● Problem: Restate verbatim the span of lines below between the line with "Given: Click the word" and the line with "Task: Click the 10:36 message timestamp", including those two lines, and only that span.

● Provided entries:
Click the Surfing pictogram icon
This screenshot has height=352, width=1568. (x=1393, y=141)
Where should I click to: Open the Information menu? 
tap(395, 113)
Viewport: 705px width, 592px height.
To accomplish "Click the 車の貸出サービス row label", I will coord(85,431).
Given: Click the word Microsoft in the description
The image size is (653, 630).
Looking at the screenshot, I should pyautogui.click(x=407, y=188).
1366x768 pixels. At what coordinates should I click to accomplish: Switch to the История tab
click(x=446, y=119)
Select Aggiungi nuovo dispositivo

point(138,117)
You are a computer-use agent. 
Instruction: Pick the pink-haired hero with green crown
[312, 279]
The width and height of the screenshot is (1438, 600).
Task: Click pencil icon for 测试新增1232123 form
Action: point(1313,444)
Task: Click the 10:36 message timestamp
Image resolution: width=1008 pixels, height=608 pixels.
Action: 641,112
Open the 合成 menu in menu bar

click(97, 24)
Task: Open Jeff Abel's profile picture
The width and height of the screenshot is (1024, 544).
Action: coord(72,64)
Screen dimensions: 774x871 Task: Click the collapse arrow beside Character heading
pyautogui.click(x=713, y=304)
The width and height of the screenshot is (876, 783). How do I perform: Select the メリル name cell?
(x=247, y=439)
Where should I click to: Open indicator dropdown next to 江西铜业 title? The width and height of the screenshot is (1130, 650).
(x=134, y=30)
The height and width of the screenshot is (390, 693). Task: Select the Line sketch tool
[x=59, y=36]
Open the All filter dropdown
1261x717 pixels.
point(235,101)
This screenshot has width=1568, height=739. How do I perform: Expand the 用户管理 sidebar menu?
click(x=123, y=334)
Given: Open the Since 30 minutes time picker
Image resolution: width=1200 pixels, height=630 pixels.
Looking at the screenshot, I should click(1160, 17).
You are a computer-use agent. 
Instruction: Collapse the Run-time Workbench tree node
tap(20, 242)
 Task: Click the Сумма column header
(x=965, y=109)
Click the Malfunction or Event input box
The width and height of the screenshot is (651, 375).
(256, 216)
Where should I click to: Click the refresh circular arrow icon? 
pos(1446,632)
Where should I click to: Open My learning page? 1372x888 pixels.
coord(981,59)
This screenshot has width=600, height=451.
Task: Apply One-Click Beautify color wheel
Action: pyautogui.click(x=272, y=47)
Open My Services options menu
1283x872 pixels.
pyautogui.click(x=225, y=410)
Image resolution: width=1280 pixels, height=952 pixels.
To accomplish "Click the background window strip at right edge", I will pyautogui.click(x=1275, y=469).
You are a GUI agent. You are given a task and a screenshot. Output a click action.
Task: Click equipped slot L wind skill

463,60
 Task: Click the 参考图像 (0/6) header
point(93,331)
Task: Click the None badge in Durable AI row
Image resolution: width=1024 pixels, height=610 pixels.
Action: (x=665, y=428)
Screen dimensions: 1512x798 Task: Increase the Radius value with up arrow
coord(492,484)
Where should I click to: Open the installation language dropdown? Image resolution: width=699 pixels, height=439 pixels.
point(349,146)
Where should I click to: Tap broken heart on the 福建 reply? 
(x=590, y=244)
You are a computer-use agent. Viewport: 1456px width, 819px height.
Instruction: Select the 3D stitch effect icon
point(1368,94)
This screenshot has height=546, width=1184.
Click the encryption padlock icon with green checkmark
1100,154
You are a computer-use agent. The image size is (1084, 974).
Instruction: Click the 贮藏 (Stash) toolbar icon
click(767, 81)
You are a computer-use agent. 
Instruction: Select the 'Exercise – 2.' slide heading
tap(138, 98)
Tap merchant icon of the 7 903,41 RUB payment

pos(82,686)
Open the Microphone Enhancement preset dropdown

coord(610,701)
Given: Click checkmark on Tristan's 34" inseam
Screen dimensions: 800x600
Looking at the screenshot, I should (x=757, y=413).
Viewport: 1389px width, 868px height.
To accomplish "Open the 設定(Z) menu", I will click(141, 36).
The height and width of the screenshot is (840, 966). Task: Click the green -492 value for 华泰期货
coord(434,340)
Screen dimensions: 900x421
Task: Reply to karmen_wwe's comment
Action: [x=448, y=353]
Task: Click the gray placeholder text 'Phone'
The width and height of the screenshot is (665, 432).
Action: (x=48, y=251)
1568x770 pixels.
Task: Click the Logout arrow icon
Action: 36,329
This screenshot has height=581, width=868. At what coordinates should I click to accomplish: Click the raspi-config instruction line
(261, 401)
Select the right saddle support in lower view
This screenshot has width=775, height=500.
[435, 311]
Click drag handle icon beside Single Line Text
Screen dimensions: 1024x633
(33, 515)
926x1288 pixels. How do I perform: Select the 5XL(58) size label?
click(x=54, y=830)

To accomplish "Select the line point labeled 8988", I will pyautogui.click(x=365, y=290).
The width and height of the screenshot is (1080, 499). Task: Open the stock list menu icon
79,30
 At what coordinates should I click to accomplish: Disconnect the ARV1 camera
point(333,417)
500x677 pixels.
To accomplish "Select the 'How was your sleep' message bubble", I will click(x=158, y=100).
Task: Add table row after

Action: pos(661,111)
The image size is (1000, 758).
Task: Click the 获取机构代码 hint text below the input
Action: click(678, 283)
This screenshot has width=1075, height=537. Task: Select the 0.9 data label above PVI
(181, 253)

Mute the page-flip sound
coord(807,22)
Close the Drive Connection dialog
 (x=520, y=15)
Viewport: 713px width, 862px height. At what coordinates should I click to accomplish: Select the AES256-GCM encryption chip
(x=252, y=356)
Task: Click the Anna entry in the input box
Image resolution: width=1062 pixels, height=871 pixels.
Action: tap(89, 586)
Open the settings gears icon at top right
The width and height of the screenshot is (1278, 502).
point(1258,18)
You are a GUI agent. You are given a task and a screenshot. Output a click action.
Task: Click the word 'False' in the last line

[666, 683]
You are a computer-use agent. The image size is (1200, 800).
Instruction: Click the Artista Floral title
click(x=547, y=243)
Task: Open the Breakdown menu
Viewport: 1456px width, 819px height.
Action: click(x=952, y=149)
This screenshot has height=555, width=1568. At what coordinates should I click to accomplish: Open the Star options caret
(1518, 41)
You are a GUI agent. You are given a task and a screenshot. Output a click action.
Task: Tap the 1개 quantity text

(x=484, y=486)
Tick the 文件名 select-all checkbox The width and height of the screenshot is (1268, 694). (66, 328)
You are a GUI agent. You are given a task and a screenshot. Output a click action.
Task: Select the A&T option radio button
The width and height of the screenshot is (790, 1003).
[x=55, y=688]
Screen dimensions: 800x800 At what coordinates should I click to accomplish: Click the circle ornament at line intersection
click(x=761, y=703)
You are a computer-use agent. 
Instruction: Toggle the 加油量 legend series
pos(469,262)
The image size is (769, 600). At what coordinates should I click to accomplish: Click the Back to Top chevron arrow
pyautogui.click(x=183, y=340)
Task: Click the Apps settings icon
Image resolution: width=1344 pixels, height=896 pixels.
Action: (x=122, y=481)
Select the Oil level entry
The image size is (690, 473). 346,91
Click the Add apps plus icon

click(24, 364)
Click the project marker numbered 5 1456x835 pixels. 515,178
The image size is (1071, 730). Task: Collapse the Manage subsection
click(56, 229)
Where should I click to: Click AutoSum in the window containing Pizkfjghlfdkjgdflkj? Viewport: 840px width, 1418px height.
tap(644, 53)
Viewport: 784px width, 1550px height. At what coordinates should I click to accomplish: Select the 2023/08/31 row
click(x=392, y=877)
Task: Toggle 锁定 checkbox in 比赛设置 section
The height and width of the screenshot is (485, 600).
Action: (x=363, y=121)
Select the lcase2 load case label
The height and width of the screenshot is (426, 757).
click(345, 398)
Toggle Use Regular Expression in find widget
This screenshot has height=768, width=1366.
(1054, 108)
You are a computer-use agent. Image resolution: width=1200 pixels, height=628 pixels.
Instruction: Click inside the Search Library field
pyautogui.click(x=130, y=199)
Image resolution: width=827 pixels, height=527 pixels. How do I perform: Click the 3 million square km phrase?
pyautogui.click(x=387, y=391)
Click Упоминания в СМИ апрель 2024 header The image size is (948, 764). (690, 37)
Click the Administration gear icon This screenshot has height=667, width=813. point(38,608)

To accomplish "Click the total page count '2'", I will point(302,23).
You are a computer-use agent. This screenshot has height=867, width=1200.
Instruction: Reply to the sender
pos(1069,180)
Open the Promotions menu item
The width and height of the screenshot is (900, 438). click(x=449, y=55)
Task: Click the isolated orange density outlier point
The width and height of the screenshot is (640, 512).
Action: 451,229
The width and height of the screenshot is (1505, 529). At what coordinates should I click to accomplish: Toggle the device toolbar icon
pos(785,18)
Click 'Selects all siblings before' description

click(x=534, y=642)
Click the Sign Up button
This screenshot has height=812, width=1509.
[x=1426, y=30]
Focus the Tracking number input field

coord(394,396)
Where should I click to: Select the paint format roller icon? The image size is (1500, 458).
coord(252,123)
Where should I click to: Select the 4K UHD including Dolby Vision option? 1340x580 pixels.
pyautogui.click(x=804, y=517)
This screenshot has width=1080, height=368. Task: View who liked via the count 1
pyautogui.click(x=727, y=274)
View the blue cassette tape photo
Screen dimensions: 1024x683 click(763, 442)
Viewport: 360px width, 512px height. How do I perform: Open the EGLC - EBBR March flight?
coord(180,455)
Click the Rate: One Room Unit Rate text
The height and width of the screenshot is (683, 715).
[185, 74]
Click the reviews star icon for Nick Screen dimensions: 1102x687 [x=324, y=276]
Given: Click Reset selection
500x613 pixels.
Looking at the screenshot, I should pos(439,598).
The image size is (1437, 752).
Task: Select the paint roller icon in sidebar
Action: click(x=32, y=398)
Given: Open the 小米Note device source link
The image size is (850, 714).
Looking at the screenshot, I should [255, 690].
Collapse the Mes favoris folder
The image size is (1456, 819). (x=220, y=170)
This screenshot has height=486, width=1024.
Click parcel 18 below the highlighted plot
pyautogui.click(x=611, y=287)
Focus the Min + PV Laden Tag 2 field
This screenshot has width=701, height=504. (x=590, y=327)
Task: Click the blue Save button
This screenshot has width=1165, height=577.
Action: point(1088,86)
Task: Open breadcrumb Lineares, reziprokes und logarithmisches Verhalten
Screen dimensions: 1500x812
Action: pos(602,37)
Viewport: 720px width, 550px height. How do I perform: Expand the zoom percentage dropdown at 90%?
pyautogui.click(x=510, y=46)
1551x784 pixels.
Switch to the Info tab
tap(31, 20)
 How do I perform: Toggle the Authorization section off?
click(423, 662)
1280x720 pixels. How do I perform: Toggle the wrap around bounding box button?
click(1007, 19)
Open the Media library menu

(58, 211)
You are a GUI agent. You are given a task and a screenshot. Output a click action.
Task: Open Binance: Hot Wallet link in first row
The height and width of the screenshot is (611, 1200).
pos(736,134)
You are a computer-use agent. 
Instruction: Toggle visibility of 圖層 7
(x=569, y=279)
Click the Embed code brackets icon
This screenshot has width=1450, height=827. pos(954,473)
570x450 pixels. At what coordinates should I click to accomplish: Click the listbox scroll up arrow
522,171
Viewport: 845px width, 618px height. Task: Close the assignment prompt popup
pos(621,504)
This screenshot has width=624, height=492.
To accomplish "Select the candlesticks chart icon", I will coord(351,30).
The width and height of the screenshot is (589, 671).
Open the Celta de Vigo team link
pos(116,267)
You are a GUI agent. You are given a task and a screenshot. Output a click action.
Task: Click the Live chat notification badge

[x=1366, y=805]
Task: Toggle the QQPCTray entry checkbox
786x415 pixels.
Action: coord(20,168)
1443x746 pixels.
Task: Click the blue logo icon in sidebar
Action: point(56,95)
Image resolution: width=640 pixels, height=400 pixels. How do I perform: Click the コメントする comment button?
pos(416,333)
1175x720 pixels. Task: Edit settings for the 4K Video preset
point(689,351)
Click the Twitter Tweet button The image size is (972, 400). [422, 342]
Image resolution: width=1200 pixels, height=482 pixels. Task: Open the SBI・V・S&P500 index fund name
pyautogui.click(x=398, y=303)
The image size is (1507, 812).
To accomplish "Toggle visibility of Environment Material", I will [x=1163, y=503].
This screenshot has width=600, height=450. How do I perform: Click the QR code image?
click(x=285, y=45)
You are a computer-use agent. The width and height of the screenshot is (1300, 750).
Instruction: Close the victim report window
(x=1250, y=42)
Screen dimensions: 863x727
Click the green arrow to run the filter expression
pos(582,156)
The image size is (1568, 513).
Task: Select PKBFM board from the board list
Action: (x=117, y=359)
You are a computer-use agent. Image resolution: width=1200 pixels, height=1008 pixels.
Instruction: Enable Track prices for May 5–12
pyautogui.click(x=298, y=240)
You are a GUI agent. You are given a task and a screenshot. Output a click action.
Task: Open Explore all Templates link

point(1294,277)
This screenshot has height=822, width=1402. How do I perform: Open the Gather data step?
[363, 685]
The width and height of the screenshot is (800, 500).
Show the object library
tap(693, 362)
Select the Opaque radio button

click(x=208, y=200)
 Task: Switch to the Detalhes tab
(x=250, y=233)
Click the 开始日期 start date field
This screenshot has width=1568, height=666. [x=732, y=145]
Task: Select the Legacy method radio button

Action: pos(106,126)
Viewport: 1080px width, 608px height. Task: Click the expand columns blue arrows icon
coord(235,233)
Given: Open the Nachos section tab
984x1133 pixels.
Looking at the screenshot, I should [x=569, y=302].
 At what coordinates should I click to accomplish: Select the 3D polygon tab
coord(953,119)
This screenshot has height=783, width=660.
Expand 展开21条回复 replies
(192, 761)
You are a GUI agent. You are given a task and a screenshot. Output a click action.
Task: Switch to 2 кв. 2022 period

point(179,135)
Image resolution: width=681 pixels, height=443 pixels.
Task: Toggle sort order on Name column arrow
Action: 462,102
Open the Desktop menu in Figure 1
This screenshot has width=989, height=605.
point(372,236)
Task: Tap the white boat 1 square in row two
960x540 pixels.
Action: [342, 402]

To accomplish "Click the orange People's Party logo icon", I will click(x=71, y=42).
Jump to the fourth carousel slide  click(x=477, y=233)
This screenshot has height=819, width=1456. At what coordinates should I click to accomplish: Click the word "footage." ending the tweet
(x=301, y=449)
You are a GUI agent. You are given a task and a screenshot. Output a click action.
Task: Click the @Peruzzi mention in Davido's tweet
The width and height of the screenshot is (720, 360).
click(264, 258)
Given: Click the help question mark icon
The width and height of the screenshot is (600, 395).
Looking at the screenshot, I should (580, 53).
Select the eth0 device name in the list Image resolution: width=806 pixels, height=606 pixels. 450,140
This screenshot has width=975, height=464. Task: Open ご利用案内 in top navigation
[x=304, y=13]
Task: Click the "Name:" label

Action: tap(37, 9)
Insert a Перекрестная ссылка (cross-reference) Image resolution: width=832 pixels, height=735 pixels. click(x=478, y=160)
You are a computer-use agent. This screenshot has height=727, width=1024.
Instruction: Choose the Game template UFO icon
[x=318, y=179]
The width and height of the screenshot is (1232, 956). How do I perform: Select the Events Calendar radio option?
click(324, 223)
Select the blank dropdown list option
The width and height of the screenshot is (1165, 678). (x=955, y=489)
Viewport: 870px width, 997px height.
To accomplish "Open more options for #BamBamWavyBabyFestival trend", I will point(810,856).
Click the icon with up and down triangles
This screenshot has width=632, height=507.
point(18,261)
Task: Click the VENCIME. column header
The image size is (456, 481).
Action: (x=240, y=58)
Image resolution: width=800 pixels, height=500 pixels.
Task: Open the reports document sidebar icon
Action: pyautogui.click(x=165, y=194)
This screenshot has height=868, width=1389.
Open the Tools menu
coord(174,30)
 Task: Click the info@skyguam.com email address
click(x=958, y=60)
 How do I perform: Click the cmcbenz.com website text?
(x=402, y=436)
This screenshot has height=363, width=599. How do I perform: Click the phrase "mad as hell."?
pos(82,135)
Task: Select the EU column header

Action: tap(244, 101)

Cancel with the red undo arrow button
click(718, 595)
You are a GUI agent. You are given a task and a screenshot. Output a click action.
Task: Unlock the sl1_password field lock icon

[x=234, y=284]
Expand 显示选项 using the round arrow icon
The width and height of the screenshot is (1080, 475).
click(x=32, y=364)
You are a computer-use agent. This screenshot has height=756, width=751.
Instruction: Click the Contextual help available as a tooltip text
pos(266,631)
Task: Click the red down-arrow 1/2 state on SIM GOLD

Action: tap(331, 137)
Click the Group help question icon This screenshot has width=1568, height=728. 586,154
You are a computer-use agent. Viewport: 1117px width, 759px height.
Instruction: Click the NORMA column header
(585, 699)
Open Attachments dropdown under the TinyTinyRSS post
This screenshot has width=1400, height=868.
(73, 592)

● Response area:
Given: Click the word Microsoft in the description
The image size is (653, 630).
Looking at the screenshot, I should pyautogui.click(x=407, y=188).
1366x768 pixels. At what coordinates should I click to accomplish: Switch to the История tab
click(x=446, y=119)
Select Aggiungi nuovo dispositivo

point(138,117)
You are a computer-use agent. 
Instruction: Pick the pink-haired hero with green crown
[312, 279]
The width and height of the screenshot is (1438, 600).
Task: Click pencil icon for 测试新增1232123 form
Action: point(1313,444)
Task: Click the 10:36 message timestamp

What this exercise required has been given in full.